Ho iniziato delimitando il campo a un’area che potremmo definire “Cantautori e musica italiana d’annata”, e sono partito da Francesco Guccini.

Francesco Guccini – Canzone quasi d’amore

Quinta e penultima traccia dell’album Via Paolo Fabbri 43 (1976) che deve il proprio titolo all’indirizzo dove viveva Francesco Guccini in quel periodo a Bologna. Si tratta di una canzone d’amore abortita che finisce per deviare e diventare un monologo, cantato in prima persona, sulla vita: appunto una Canzone quasi d’amore.

Il testo sembra nascere da un tentativo disperato di arrivare a una comunicazione sincera, un tentativo che parte dal non voler “cercare parole che non trovo” né dirti “cose vecchie con il vestito nuovo”, per poter invece toccare il vero punto dell’esistenza, il vuoto che al solito si ha di dentro, la ricerca del senso della vita tutta, rivendicando fortemente l’appartenenza a una stessa umanità “perché siam tutti uguali…”.

È una ribellione ai cliché della canzone d’amore, in cui si aggira l’argomento concentrandosi invece sulla lingua e sui termini del vivere comune. Questo tentativo di cercare una comunicazione onesta e diretta sembra scontrarsi con un’impossibilità; così la canzone vira nell’invettiva (come altre nello stesso album), ma un’invettiva che si dimostra subito mesta contro la vita “stretta come dita dei piedi”, un’invettiva che si dirige verso la noia e verso l’obbligo di scendere a compromessi con la vita, di fingere “d’aver capito che vivere è incontrarsi, aver sonno, appetito, far dei figli, mangiare, bere, leggere, amare… grattarsi!” Una canzone realistica e dolorosa, che sembra mostrare l’altro lato della medaglia dell’estremismo ironico e lucido de L’avvelenata.

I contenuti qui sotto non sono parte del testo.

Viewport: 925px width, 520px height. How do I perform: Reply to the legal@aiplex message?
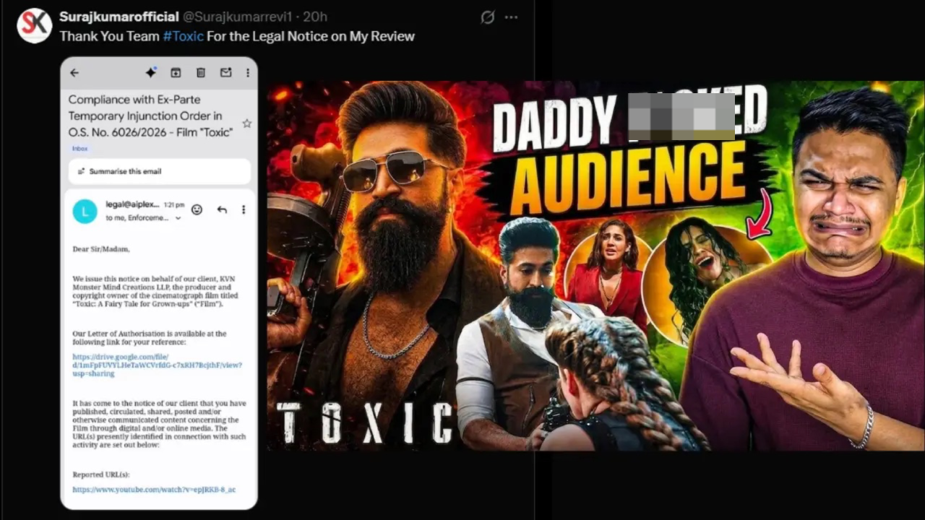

In Canzone quasi d’amore a risaltare è il dolore e la difficoltà nel non poter comprendere né comunicare il senso della vita, il dolore di essere consapevole di essere un goffo tacchino ma non aver altra scelta se non provare a volare. La fatica di tirare avanti la vita e di scendere a compromessi.

O almeno così è come l’ho sempre interpretata io, che non pretende di essere il modo corretto.

Non starò più a cercare parole che non trovo
per dirti cose vecchie con il vestito nuovo,
per raccontarti il vuoto che, al solito, ho di dentro
e partorire il topo vivendo sui ricordi, giocando coi miei giorni, col tempo…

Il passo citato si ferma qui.